One example of his work was to do with shell and tube heat exchangers. The basic idea was that a designer would submit his or her design to the Expert System. He or she would provide information such as composition of the fluids, pressures and temperatures, materials of construction, and physical location. The Expert System would then analyze the proposed design and respond by:
Validating the design against pertinent regulations, codes and standards.
Checking the design against examples in similar situations.
Even saying, ‘This design is technically correct, but it looks odd’.
The system was developed by heat exchanger experts who knew and understood the technical standards of their discipline. There was little room for judgment (except maybe for the last comment to about ‘looking odd’). Therefore, the answers the Expert System provided were objectively correct and reliable.
We are now in a world of Artificial Intelligence (AI) and Large Language Models (LLMs). Many process safety professionals are uneasy about these systems because they may provide misleading or incorrect results. Even the best models can hallucinate (i.e., just ‘make stuff up’). (I explore the topic of professionalism and LLMs in the post AI: Only For Old(er) Process Safety Experts.)
So ― needless to say ― I asked an LLM to comment on the distinction between AI and Expert Systems. Here is what it said.
Expert System
A computer system that emulates the decision-making ability of a human expert in a specific domain by using a knowledge base and predefined rules.

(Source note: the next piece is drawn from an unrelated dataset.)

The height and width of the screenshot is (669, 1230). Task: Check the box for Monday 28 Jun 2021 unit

Relies on a fixed set of "if-then" rules and a knowledge base curated by human experts.
Focused on narrow, specialized domains (e.g., medical diagnosis, financial planning).

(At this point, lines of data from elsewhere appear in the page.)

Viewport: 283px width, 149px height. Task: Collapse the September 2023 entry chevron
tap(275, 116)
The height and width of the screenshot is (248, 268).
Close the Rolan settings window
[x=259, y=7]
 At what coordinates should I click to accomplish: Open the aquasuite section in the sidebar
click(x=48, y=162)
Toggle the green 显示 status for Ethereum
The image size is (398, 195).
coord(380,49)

Does not learn or adapt beyond its programmed rules and knowledge.
Provides consistent, explainable decisions based on its rule-based logic.
But it cannot handle situations outside its knowledge base, lacks adaptability, and requires manual updates to incorporate new knowledge.
Artificial Intelligence
A broad field of computer science focused on creating systems that can perform tasks requiring human-like intelligence, such as learning, reasoning, problem-solving, and perception.
Encompasses various techniques, including machine learning, deep learning, natural language processing, and more.
Can learn from data, adapt to new information, and improve over time (e.g., through neural networks or reinforcement learning).
Applicable to both narrow (e.g., image recognition) and general tasks (e.g., conversational AI like me).
Handles complex, dynamic environments and can generalize to new scenarios.
Examples are chatbots (like me), recommendation systems (such as Netflix, Amazon), and autonomous vehicles.
But it may require large datasets, significant computational resources, and can be less transparent.
LLMs are versatile but shallow.
The above thoughts came to mind when I listened to a video (unfortunately, I cannot track down the link) in which the speaker compared today’s LLMs to the Swiss Army Knife, i.e., a jack of all trades, but master of none. The author further argues that LLMs will never achieve specialist expertise sufficient to be confident in topics such as heat exchanger design.
Hybrid Proposal
The above discussion suggests that, if an Expert System (built by human experts) can be overlaid on top of an LLM, then it may be possible to get the best of both worlds: the imagination, learning capabilities, and broad-ranging knowledge of the LLM, along with the human expertise of an Expert System.
A hybrid such as this addresses potential weaknesses of expert systems, including the fact that human knowledge is not complete, standards are always evolving, and unanticipated systems effects may not be anticipated. An LLM can provide themissing information.
The idea of a hybrid does, however, have potential weaknesses.
How do we ensure that the LLM respects the expert system’s rules rather than contradicting them?
How do we audit and verify outputs when the two systems disagree?
How do we avoid the LLM ‘sounding confident’ in ways that mislead users about the authority of the expert rules?